:: Given entries ::

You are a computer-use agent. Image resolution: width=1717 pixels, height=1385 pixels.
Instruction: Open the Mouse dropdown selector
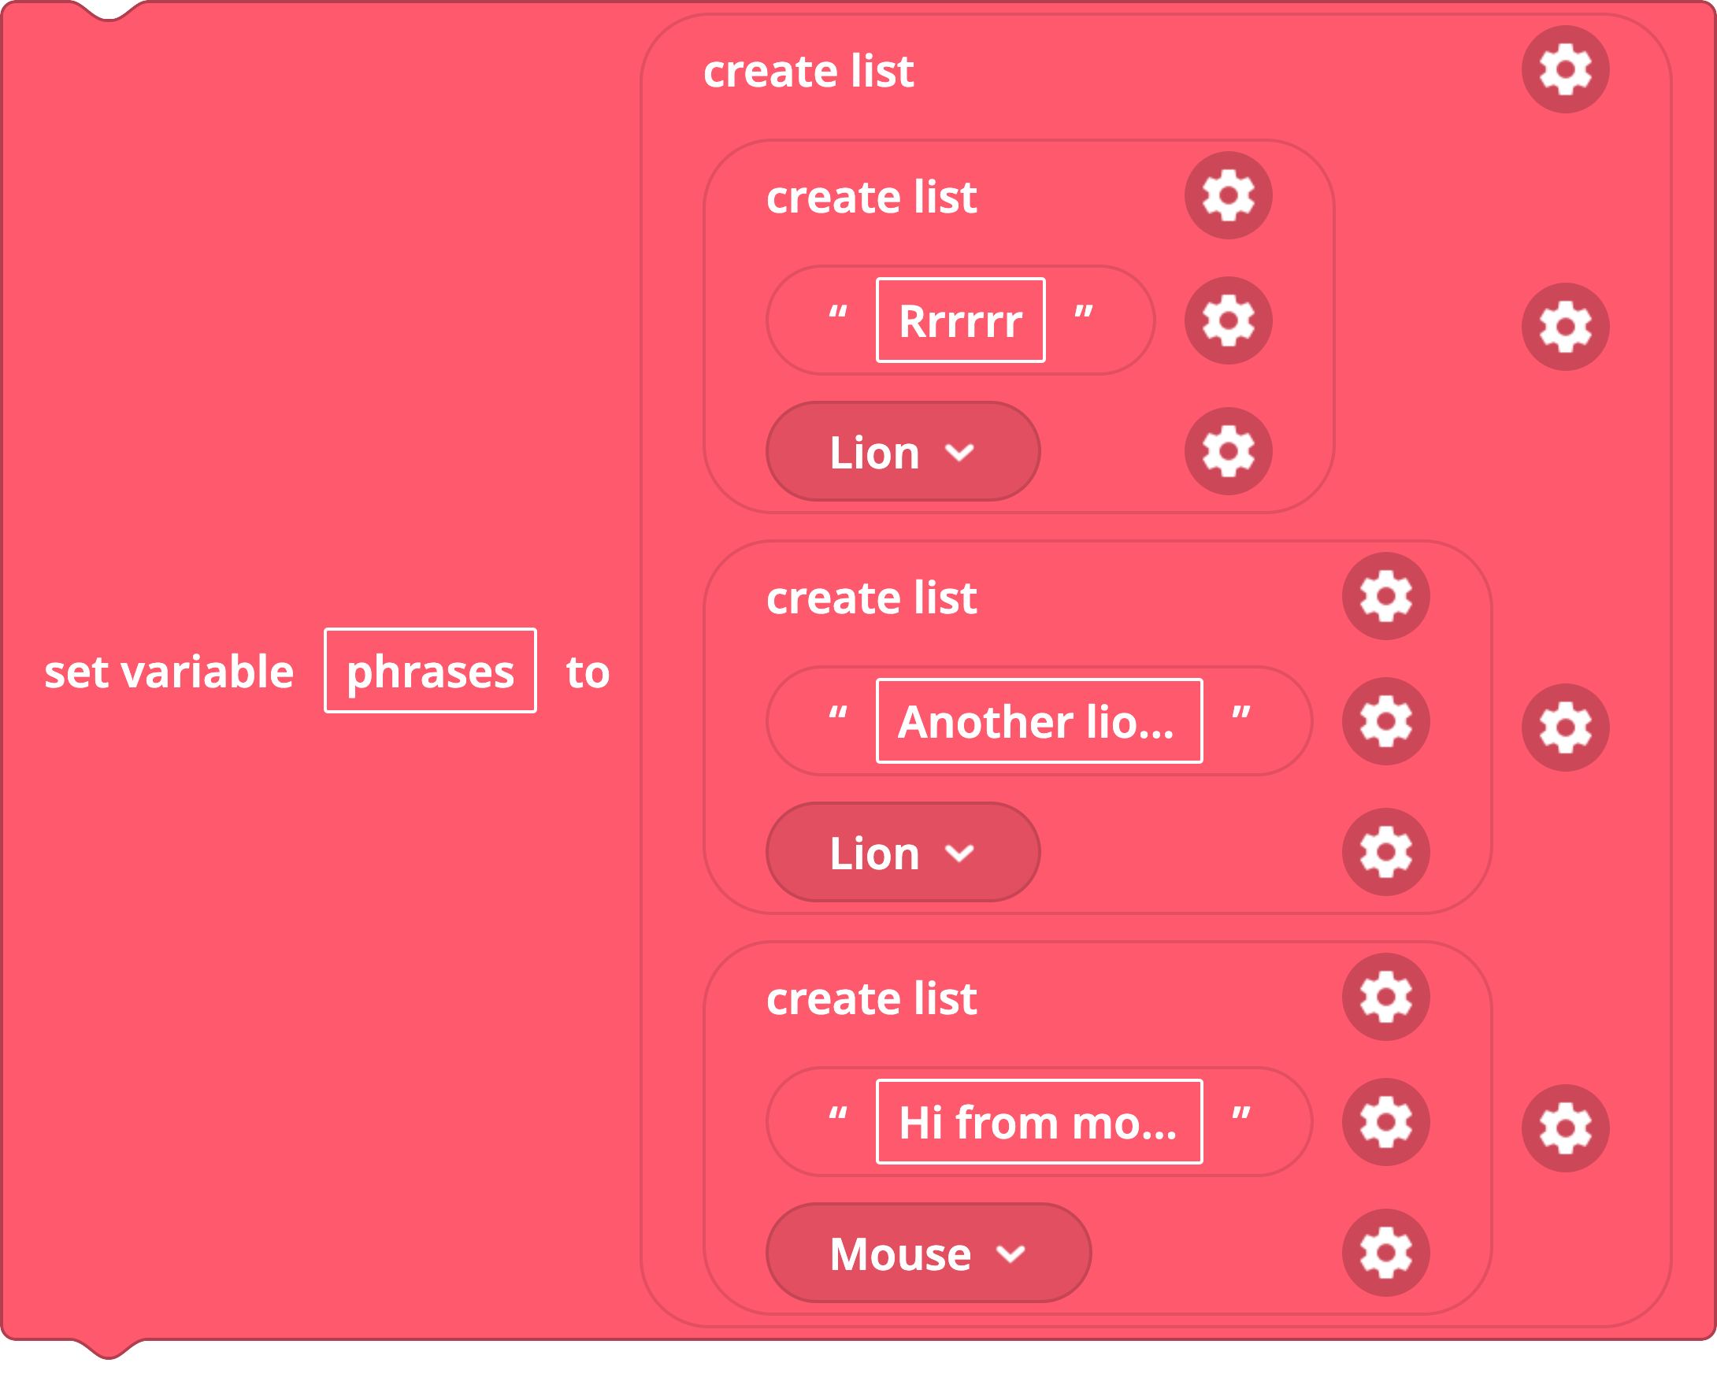click(x=929, y=1253)
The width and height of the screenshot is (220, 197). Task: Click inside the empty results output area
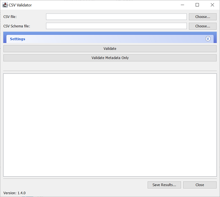110,125
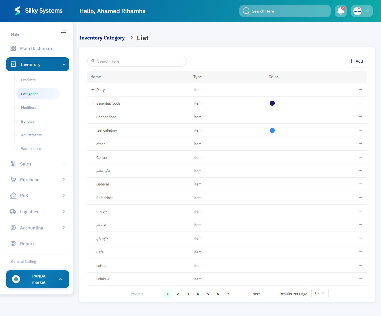Screen dimensions: 381x316
Task: Click the notification bell icon
Action: point(341,11)
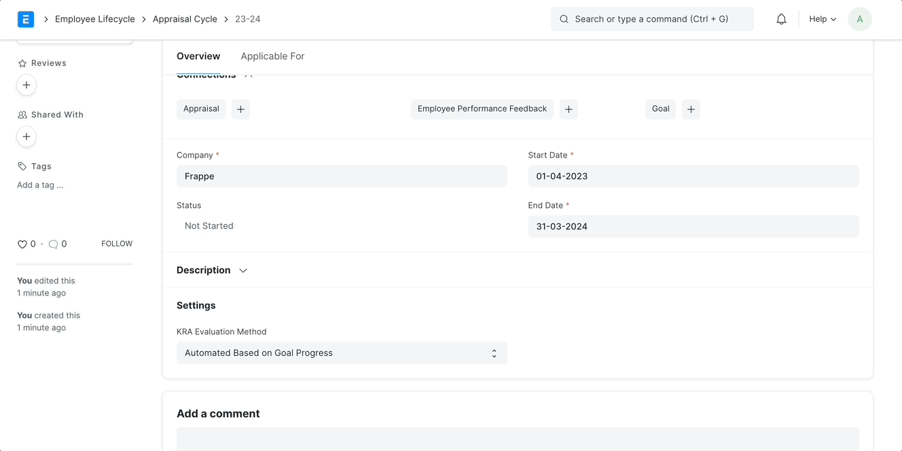Select the Overview tab

(x=198, y=56)

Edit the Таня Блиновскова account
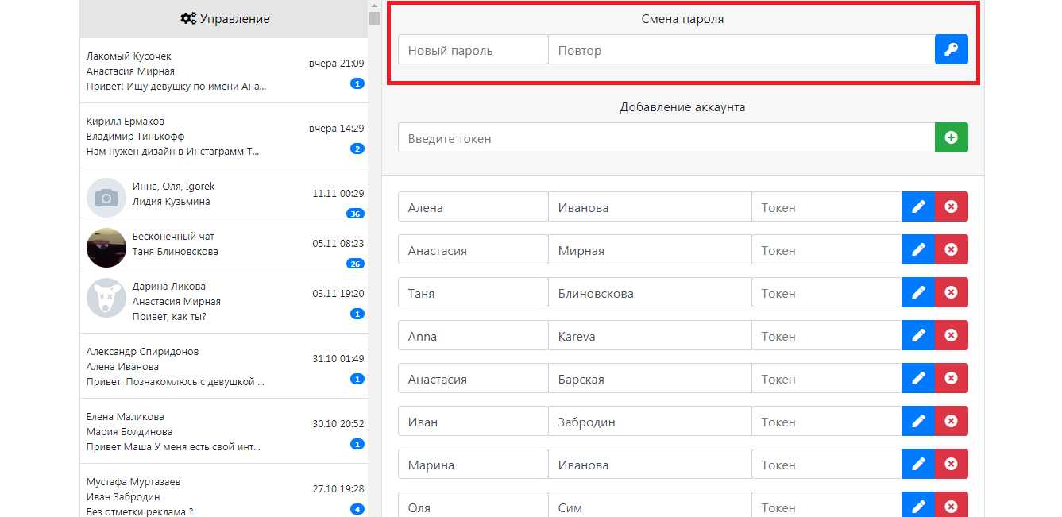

:::

**Activity**
The answer must be a word-for-word copy of all the entries, containing no pictures.

**Exercise answer**
You are a computer-use agent. Image resolution: width=1717 pixels, height=1385 pixels.
Instruction: Open the Mouse dropdown selector
click(x=929, y=1253)
The width and height of the screenshot is (220, 197). Task: Click inside the empty results output area
110,125
Screen dimensions: 381x316
Task: Click the notification bell icon
Action: point(341,11)
Select the Overview tab

(x=198, y=56)

Edit the Таня Блиновскова account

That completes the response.